Scotland's Rural College
I started out in science as a Zoology graduate of the University of Manchester, before completing the MSc in Applied Animal Behaviour and Welfare at Edinburgh.
I am particularly interested in farm animal welfare and behaviour and after completing the MSc I spent a few years working as a research assistant on multidisciplinary projects ranging from looking at sleep in sheep (University of Edinburgh and Roslin Institute) to perinatal stress in pigs (SAC).

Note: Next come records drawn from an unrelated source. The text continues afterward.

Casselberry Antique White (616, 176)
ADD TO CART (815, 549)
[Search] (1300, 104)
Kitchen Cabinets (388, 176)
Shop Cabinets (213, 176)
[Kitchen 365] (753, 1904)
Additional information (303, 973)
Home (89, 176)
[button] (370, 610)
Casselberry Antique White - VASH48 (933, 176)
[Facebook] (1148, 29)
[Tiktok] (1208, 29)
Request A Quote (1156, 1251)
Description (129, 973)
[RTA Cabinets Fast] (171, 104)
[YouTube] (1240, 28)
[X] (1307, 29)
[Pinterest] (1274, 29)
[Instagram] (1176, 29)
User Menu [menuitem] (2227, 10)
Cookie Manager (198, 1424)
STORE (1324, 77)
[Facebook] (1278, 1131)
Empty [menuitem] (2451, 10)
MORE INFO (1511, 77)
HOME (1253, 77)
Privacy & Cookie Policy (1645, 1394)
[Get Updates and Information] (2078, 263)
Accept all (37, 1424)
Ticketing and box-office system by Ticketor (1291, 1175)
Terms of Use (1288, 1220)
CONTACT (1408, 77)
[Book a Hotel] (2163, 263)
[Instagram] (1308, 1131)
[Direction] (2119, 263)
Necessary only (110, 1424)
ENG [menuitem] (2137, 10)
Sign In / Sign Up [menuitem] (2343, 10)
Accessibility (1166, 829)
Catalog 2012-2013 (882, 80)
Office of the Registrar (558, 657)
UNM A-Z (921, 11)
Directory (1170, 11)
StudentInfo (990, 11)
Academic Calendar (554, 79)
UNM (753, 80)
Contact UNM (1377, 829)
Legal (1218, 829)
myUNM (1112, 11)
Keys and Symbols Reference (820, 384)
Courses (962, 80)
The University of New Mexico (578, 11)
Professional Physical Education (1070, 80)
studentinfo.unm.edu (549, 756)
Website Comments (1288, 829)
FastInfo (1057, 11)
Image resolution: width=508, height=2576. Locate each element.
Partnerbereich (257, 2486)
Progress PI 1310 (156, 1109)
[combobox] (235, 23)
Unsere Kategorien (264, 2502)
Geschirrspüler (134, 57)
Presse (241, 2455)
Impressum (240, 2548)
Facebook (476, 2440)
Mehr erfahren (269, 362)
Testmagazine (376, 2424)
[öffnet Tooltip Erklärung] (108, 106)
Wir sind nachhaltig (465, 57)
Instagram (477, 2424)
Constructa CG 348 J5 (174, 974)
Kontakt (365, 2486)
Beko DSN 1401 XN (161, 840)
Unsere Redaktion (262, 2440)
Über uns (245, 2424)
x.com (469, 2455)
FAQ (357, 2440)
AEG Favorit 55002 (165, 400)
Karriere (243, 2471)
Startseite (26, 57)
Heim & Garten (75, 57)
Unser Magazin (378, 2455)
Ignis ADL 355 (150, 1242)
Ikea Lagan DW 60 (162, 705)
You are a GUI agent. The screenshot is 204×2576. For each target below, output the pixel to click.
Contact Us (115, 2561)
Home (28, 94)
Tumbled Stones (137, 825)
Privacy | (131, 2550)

My current research interests are in neonatal piglet survival and the impact of hyper-prolificacy, livestock housing systems that optimise animal welfare (Defra funded PigSAFE projects, Sainsburys funded FREESOW project) and early life experiences in small ruminants (EU funded AWIN project).
My PhD research investigated the behavioural and physiological indicators of piglet survival and whether survival could be improved using genetic selection strategies in alternative systems to the farrowing crate.
I was also involved in a large selection experiment (Genomum) looking at piglet survival on outdoor farrowing units. This continues to be an area of interest and my first post-doctoral research involved trying to solve the farrowing crate dilemma by re-designing the farrowing environment from first principles to optimise animal welfare and economic performance. This has resulted in the development of PigSAFE (Piglet and Sow Alternative Farrowing Environment) which is now in an implementation and commercialization phase involving both national and international collaborations.
Another current project that compliments both the PigSAFE and Genomum work looks at selecting the right sow for indoor loose farrowing (FREESOW). Engagement with key stakeholders in industry in order to translate science into practice and support welfare changes at the farm level is an important aspect of my job.